──────── Passage to read ────────

And then everything began to change. The biotechnology industry was maturing and molecules which had started out as brilliant early stage research experiments conducted by visionary scientists in the 1970s and 1980s who were determined to solve the mysteries of human biology were now showing promise in a clinical setting and, ultimately and wondrously, providing hope for thousands of patients.

In the five years between 1997 and 2001, several breakthrough cancer therapies were approved by the US Food and Drug Administration. These therapies uniquely sprouted from our expanded comprehension of these biological puzzles and uniquely targeted specific protein or receptor abnormalities in cancer cells. Finally, physicians were able to tell patients with certain types of cancer, “You have this disease – and we have something for it, perhaps even hope for a cure.”

No longer was cancer therapy solely dependent on drugs that broadly targeted the most rapidly dividing cells in the body, which included malignant cells as well as healthy human tissue, such as precursors of blood cells, hair follicles, and the lining of the gut and intestines. The substantially deeper understanding of the biological basis of disease pathogenesis and cellular biology had suddenly made several fatal conditions controllable and even potentially curable.

The hope of “personalizing” or targeting our cancer therapy using molecular biomarkers to select those patients most likely to benefit was also becoming a reality. While these therapies aimed against specific targets in cancer cells were not without side effects, we were able to avoid common side-effects most feared by patients including hair loss and nausea. We now had remedies in our arsenal that allowed us to offer a more promising future with less pain and suffering to our patients and their families.

──────── Dataset excerpts ────────

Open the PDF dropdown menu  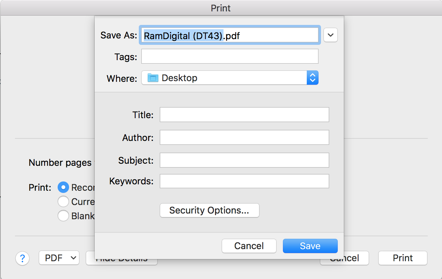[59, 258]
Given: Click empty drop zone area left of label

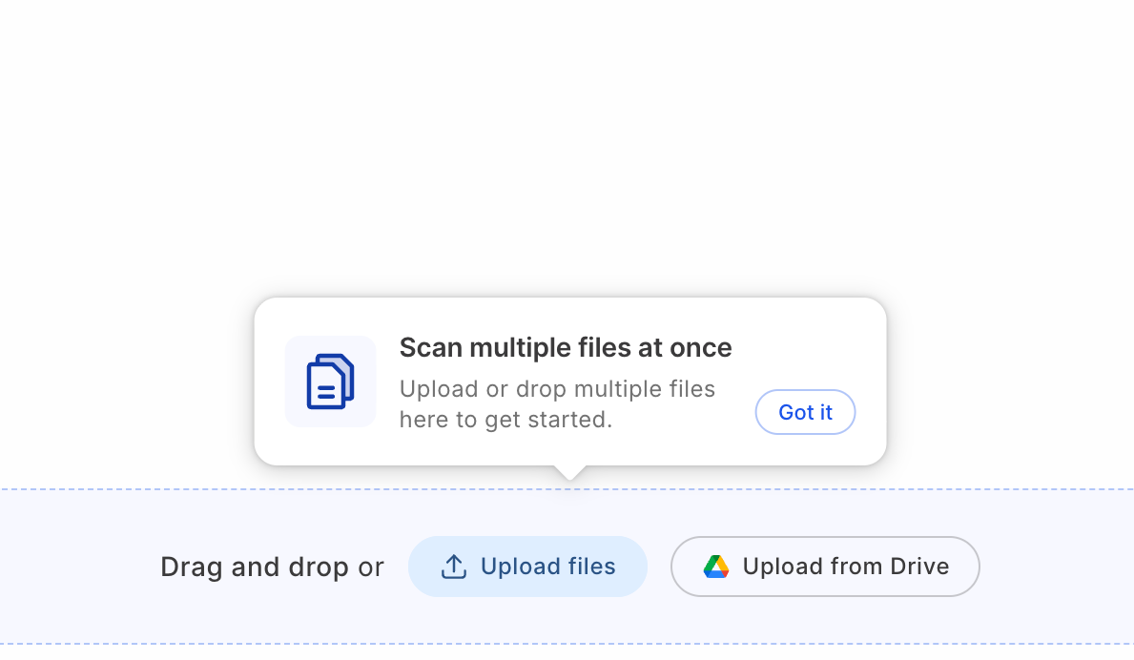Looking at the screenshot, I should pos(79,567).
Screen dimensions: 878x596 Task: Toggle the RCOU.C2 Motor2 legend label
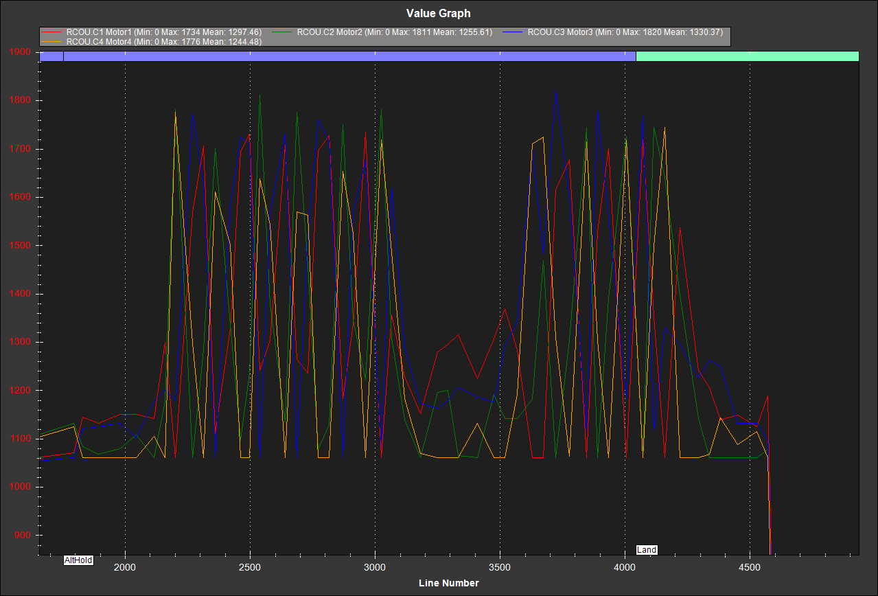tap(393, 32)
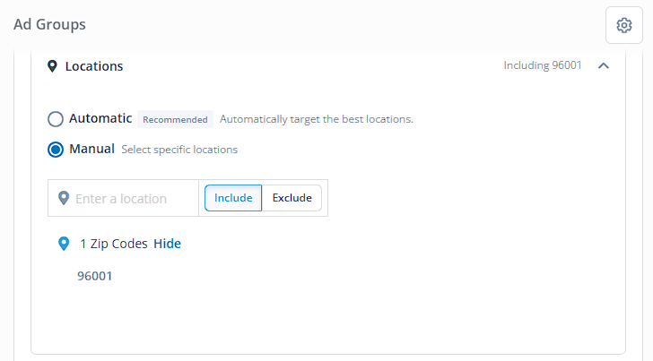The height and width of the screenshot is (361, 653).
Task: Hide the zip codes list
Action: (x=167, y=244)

────────

● **What the task asks**
Retype the part of the passage on targeted cancer therapies that begins with "No longer was" and ends with "even potentially curable.".

● **Response to the exercise**
No longer was cancer therapy solely dependent on drugs that broadly targeted the most rapidly dividing cells in the body, which included malignant cells as well as healthy human tissue, such as precursors of blood cells, hair follicles, and the lining of the gut and intestines. The substantially deeper understanding of the biological basis of disease pathogenesis and cellular biology had suddenly made several fatal conditions controllable and even potentially curable.